|Keeping a legacy alive |
Former NASA astronaut Rick Hauck, A62, A87P, J92P, rarely passes up an opportunity to recommend ROTC. He says that it helps students to pay for an expensive education, to expand their horizons, and to gain experience that will serve them in any field.
"I can't imagine how my life would have evolved without my ROTC training and my ensuing Navy career," says Hauck, a former Space Shuttle Challenger commander inducted into the U.S. Astronaut Hall of Fame in 2001. "I received my commission as a Navy ensign immediately after graduating and reporting for duty to a Navy destroyer at Guantanamo Bay, Cuba. Within 18 months, I was given the opportunity to shoulder the responsibility of directing a 2500-ton ship, with a crew of 250 men, day and night. I matured quickly and learned immensely by working to achieve goals as a member of a team—both as a leader and as a follower."

(Instructions for the task)
Continue the profile of former astronaut Rick Hauck and his ROTC training from the point where it stops. The entries that come next have nothing to do with the text above.

Dataset items:
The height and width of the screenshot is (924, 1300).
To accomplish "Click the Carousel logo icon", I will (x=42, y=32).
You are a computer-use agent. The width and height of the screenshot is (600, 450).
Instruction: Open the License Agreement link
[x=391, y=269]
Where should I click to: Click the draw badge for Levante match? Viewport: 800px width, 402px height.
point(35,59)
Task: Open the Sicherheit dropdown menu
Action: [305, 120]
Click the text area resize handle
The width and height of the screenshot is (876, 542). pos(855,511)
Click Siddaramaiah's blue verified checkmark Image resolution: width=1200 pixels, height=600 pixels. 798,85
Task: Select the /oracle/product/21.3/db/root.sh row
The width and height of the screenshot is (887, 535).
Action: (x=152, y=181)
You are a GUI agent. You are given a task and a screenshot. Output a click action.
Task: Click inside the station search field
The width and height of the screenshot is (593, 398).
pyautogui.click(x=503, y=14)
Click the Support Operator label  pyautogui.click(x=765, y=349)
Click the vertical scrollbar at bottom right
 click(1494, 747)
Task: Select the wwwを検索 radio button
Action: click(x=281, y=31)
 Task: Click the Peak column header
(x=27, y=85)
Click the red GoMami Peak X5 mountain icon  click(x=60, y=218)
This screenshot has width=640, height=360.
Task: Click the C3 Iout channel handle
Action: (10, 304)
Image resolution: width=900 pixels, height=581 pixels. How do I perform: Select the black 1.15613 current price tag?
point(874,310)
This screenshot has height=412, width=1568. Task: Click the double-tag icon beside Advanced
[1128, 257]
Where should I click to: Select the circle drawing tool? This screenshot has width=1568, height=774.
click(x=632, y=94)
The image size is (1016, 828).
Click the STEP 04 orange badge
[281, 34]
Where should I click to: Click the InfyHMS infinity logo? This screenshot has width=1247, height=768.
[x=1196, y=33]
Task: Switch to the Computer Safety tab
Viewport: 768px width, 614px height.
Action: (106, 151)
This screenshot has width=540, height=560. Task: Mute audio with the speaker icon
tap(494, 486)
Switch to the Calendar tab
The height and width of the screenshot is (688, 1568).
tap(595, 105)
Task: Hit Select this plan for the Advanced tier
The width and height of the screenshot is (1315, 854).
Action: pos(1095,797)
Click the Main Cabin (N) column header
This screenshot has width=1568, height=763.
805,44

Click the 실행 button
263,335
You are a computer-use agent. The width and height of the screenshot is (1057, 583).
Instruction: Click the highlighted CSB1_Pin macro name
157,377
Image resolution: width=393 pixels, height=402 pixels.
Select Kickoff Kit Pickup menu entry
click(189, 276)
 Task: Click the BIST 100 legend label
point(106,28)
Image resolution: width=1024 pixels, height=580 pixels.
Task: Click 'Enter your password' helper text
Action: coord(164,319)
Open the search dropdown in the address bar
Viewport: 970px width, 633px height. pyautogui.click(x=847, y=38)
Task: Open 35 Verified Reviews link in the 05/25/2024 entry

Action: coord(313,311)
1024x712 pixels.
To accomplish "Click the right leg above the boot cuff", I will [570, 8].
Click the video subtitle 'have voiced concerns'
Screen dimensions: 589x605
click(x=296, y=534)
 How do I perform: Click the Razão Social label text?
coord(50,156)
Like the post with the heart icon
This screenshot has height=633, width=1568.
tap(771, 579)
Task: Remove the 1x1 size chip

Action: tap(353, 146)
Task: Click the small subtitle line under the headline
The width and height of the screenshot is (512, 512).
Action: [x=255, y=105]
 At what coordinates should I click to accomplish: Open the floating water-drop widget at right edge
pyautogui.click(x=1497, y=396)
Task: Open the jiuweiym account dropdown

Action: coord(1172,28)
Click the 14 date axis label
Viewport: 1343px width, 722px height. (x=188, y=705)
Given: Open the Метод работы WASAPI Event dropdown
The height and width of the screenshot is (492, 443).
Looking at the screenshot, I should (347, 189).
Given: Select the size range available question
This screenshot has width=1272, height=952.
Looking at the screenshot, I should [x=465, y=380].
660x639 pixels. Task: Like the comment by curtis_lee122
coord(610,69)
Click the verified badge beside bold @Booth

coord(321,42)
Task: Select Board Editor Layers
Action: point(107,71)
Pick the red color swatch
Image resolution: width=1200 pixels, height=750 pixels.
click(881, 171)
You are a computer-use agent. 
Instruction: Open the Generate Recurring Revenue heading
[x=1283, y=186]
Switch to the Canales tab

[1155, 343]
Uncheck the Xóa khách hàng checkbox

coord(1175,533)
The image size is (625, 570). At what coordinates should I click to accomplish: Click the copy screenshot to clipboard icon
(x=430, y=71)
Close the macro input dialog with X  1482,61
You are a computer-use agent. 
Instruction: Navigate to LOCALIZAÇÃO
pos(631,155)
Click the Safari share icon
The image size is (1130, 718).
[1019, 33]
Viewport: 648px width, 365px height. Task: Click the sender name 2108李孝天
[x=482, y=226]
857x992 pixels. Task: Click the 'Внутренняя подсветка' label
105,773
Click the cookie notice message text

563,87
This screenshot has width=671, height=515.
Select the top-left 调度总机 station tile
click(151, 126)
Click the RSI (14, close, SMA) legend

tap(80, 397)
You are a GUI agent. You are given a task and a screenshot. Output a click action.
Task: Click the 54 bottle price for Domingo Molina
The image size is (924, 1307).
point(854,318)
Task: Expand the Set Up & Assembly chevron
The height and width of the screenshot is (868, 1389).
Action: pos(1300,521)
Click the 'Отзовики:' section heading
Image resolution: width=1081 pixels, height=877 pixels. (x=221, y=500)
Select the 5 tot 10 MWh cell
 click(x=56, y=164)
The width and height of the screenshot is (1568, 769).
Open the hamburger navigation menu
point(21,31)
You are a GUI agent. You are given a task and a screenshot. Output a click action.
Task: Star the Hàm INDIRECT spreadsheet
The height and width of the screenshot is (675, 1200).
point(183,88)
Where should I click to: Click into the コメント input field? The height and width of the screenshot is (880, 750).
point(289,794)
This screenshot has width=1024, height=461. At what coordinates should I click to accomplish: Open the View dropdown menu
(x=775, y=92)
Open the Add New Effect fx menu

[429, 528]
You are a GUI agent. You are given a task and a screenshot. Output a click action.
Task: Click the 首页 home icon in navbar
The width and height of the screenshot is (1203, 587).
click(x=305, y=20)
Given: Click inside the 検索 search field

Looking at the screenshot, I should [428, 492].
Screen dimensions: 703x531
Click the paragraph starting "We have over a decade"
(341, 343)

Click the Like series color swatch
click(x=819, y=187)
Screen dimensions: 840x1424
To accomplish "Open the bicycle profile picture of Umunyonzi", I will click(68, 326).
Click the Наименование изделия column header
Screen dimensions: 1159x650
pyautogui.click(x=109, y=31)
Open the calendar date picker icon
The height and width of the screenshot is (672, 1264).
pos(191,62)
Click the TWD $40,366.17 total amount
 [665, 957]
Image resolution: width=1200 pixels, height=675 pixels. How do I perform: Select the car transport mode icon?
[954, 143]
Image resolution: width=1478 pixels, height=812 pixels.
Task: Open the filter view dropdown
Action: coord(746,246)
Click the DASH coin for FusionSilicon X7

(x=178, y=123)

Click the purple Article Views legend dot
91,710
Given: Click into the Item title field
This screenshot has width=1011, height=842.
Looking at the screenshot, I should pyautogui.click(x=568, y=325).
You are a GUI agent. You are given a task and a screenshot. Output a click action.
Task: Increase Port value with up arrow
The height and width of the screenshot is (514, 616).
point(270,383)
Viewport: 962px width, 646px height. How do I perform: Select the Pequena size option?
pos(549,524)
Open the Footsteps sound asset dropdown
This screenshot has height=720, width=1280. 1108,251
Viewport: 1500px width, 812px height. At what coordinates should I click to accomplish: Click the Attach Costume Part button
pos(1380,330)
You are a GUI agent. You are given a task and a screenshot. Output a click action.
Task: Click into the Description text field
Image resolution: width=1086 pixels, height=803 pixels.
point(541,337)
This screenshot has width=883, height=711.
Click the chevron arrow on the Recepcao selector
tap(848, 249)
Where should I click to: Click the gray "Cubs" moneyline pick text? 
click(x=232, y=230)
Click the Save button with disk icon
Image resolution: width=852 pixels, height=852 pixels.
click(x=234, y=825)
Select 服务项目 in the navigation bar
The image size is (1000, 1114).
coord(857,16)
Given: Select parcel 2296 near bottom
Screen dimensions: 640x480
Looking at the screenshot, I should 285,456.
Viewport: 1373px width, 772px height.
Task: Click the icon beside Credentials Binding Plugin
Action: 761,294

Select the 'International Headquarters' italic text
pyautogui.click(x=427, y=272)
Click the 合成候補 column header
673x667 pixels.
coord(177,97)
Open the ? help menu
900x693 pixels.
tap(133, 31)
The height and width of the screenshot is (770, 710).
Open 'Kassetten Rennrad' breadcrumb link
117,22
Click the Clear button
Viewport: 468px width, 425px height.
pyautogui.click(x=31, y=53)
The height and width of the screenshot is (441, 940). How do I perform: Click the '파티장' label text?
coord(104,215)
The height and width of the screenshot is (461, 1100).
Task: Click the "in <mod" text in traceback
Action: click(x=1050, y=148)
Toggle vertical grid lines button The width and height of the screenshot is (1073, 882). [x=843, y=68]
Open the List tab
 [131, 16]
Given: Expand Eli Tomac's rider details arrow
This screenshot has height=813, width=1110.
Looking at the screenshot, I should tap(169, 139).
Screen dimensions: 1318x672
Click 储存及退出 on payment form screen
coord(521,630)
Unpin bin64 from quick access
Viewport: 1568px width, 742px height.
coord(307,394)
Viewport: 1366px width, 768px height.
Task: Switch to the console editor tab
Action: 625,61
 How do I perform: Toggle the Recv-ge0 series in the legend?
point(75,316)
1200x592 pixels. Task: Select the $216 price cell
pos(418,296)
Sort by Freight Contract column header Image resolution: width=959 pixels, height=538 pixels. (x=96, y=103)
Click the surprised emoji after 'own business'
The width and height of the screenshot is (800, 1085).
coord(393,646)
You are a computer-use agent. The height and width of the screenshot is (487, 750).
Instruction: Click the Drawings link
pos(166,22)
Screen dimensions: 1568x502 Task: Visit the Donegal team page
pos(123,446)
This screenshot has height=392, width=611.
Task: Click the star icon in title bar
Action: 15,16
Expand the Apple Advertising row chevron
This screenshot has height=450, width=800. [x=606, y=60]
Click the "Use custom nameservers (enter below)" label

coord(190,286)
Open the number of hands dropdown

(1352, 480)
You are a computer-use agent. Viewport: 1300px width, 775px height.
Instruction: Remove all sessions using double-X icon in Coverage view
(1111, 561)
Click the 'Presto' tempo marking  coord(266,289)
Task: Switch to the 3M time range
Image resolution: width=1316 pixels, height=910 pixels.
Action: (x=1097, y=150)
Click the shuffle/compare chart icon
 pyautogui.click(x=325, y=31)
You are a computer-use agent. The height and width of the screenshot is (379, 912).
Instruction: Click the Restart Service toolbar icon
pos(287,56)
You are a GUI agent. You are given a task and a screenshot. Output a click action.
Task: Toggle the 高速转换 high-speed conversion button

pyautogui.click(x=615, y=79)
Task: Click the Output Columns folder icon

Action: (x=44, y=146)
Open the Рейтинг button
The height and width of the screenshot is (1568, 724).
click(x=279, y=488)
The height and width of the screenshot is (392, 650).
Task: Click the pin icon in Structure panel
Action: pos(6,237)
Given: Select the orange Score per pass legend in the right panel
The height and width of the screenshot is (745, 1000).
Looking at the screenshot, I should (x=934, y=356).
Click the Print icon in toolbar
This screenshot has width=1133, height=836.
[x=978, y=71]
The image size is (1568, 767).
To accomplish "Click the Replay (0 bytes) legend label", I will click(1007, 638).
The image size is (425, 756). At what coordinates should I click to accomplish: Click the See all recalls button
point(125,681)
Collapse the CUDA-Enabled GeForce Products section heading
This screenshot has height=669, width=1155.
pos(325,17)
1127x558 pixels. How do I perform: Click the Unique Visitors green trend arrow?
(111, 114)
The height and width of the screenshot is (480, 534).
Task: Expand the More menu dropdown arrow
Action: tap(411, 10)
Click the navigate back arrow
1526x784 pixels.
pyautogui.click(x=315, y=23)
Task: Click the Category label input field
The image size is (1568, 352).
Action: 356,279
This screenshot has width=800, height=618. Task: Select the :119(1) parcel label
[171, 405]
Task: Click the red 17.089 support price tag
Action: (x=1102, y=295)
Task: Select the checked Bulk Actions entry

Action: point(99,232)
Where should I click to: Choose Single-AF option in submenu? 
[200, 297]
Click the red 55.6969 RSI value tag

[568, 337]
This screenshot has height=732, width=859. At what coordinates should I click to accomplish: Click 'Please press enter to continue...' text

(Reply)
Military training and the challenges that follow have been a defining experience for generations of graduates like Hauck. In fact, one of this year's honorary degree recipients, General Joseph Hoar (ret.), USMC, A56, served as commander-in-chief of the U.S. Central Command between 1991 and 1994 and is Tufts' highest-ranking alumnus.
The relationship between Tufts and officer training began in 1941 when President Leonard Carmichael fought for the establishment of a Naval ROTC (NROTC) program at Tufts. In 1943, Tufts College became part of a new nationwide officer training initiative, the V-12 program; V-12 students were sent to Tufts from other universities, and enlisted sailors from the Atlantic and Pacific fleets were placed on active duty on campus. After the war, Air Force ROTC was in operation and Army ROTC units continued in the medical and dental schools. In 1951, during the Korean War, almost 70 percent of the male undergraduates were enrolled in ROTC programs on the Hill.
Then, in 1972, with growing student protest at Tufts and in outside communities against the Vietnam War, Tufts trustees voted to end ROTC training on campus. That decision would become a painful one for many alumni with indelible memories of service and sacrifice.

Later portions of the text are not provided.